Il est cependant autrement plus intéressant d’évoquer pour réflexion ici ce qui peut éventuellement, ponctuellement, dysfonctionner et qui nous est rapporté par nos patients. Isolons aujourd’hui seulement trois axes :
– Certains professionnels, de n’importe quel champ d’action, résistent mal à la précarité affective, à toutes les carences de ces patients ; alors ils risquent de se retrouver comme des parents surprotecteurs, qui s’affairent autour d’un enfant hébété, mais… vorace ! Parce qu’il sera question de donner tout ce qui manque à quelqu’un qui a tout perdu, qui n’a rien. L’un des inconvénients d’une telle configuration si maternante c’est que le jeune se prend au piège et en vient à exiger la satisfaction de sa demande… sans en payer le prix, comme le fait le petit enfant avec sa mère. « J’ai des droits », disait un jeune furieux parce que l’animateur du foyer lui demandait de participer aux corvées, comme les autres.
– Un risque important que nous connaissons tous et auquel n’échappent pas les travailleurs sociaux est celui d’être neutralisé dans sa fonction à cause du traumatisme.
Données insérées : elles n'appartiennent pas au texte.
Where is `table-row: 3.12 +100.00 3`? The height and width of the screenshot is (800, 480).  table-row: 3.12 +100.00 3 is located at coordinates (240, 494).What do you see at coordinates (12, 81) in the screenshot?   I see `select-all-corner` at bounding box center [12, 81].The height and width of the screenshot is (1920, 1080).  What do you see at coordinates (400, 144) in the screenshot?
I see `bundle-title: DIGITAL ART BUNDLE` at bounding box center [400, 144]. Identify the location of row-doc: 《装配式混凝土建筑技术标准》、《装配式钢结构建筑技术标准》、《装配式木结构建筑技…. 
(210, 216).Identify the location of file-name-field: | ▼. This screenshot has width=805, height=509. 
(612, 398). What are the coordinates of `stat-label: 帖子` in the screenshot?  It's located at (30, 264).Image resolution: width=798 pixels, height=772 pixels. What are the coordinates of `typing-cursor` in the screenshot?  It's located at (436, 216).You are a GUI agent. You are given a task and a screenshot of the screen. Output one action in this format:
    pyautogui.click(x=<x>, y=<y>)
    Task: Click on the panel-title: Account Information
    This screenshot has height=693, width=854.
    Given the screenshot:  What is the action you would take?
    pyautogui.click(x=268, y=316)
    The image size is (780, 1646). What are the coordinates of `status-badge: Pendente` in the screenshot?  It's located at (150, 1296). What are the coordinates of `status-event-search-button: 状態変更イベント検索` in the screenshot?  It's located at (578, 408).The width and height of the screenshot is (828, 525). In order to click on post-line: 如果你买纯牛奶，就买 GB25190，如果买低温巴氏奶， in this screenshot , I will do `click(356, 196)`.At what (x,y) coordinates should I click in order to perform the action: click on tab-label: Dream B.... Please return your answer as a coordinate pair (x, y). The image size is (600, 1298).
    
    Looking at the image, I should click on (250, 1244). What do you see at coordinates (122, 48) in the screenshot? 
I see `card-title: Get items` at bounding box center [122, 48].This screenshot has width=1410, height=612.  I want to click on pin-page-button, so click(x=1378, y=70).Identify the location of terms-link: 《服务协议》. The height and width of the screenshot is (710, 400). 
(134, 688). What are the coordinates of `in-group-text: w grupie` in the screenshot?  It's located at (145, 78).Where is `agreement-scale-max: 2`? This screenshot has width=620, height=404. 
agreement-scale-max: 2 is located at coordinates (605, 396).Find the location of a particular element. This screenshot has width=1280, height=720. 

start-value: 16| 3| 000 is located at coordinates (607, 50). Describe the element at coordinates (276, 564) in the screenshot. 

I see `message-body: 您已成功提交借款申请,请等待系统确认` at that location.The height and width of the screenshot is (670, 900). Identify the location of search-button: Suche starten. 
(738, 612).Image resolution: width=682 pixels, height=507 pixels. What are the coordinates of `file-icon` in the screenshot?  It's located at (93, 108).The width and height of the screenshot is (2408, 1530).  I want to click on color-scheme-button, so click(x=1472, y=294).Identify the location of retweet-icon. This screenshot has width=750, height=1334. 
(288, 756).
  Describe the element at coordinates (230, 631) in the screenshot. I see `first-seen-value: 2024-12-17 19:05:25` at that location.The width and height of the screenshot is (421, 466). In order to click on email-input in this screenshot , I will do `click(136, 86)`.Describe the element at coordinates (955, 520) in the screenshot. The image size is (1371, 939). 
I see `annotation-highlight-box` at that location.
La maîtresse de CM2 que j’avais un jour en ligne me dit, émue « J’ai essayé de le punir, mais il m’a déjà raconté l’assassinat de son frère et d’autres horreurs… je ne peux pas ! ». Et cette impossibilité rejoint celle que nous constatons chez des parents qui culpabilisent d’avoir fait subir ce parcours aux enfants… et ne s’autorisent plus à leur mettre des limites.
– Puis un cas très fréquent qui concerne précisément la violence. Nombreux sont ces jeunes qui se plaignent que le responsable du foyer, issu d’une autre minorité, leur adresse des insultes racistes, qu’un éducateur à peine plus âgé qu’eux leur propose de l’herbe et leur fait du chantage, etc. Ces enfants déjà mis dans une position d’objet par le passé, peuvent de ce fait susciter des réactions similaires.